She kicked her shoes off onto the floor
She said, “Drive fast, speed turns me on”
She put her hand on my knee, I put my foot on the gas
We almost got whiplash, I took off so fast
The sun roof was open , the music was high
And this girl's hand was steadily moving up my thigh
She had opened up three buttons on her shirt so far
I guess that's why I didn't notice that police car
We're doing ninety in my Mom's new Porsche
And to make this long story short - short
When the cop pulled me over I was scared as hell
I said, “I don't have a license but I drive very well, officer”
I almost had a heart attack that day
Come to find out the girl was a twelve-year-old runaway
By-and-large, I think that Will Smith's contribution to society is underrated.
Not a whole lot of Reds news to catch up on this week. Quick props to Felipe Lopez and Ken Griffey, Jr for being honored by Sporting News, of course, but we already knew they were awesome.
I did finally get around to watching the episode of Don Fransisco Presenta featuring an interview with Sammy Sosa.
I had seen the previews for this interview on Univision while I was on the elliptical machine at the gym, and I could have sworn that they were implying that it was going to be a tearful, heart-wrenching affair. Maybe some secret sins would be revealed? I guess that did, at first, seem unlikely from Don Fransisco of Sabado Gigante fame, but you never know. Maybe Wink Martindale would be Barbara Walters under the right conditions.
Well, that was *not* what the interview was like. It was a downright Sammy Love Fest. It began with a long soliloquy by Don Fransisco talking about Sosa's humble beginnings in the Dominican Republic. About how he was the fifth of sixth children, how his father died when he was only 7, how he had to sell orange juice and shine shoes and work in a car wash to help support his mother and siblings. About how, of the first $3,500 he made, he sent $3,300 to his mother and used the other $200 to buy himself a bike just so he could get around. About how he had overcome all that to achieve the American Dream.
Sosa responded with a minor soliloquy of his own about how the most important influence in his life is his belief in God, and that he thinks is mother is just great. When asked what he would say to the people back home in the Dominican Republic, he told them that he is like them and that they can have whatever they want in life because God will give them the opportunity. They just have to forget the negative in their life and go forward.
Don Fransisco didn't make even the remotest reference to any discussion of steroids, but apparently enough time had passed since the corked bat incident to bring it up. Sosa explained that he is human and made a mistake, and that he needed a second chance. Don Fransisco mentioned that the rest of the bats had been inspected and were normal, to which Sosa replied, “I have natural strength. I don't need any substances or anything negative to be myself.” (Translation mine and undoubtedly poor.) And the crowd went wild.
The interview continued as Sosa tutored Don Fransisco on his batting stance. Meaningful stuff.
They briefly discussed Sosa's wife of 14 years (sort of; I guess 12 of those were civil marriage). I didn't follow the story very well, but I guess Sosa met her in a gymnasium and promised to make her a queen if she would marry him. And now he describes her as “more than a queen.”

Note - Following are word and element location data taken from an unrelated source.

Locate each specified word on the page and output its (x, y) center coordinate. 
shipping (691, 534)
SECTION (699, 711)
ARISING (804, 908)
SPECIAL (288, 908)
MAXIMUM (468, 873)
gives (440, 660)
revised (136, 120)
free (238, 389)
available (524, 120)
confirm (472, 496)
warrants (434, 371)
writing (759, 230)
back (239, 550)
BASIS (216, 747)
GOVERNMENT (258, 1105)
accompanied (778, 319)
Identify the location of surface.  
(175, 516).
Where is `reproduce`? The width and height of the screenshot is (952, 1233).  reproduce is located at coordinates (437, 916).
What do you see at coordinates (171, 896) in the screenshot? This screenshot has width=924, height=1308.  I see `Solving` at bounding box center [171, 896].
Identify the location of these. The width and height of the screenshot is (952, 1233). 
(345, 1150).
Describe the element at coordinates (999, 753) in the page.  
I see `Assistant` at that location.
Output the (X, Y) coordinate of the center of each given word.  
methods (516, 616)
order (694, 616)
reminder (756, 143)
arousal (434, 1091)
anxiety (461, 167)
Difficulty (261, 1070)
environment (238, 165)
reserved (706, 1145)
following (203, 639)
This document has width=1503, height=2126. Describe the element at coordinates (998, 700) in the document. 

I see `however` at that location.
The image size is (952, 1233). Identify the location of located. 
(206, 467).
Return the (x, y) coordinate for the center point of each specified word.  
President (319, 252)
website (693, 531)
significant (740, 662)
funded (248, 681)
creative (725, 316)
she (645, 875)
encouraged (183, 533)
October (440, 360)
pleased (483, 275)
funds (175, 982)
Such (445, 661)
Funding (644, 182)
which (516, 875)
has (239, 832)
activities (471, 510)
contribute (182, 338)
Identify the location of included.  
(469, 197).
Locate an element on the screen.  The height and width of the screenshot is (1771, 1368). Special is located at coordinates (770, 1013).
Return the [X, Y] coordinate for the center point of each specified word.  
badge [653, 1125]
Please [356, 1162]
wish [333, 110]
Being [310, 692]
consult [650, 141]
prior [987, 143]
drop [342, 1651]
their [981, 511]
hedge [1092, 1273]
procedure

Gloria Trevi, a Mexican pop star from the 80s with a rather checkered past, was also a guest on the program that night. Ms. Trevi is apparently friends with Sosa, having attended his wedding, and she thanked him for not discriminating against her family. I didn't really follow that part of the interview very well. My crack research department has been looking up stuff about Trevi this evening, in part because the story of her checkered past is fairly interesting, but mostly, I suspect, because there are many nude photos of her available around the Web.
There were a couple commercials on the program that were highly entertaining, including what I believe was a service to buy love poems on your cell phone and send them to people and another for a book on tape about how to make love all night. The tag line was “La mejor manera de perder al sueño” (“The best way to lose sleep”). Ooh la la.
Unfortunately, I'm not coming away from the program with the top-secret scoop, but it was a good time anyway, and I would certainly recommend any future beísbol-related interviews on Don Fransisco Presenta. Don't try to watch them with your parents, though; they just wouldn't understand.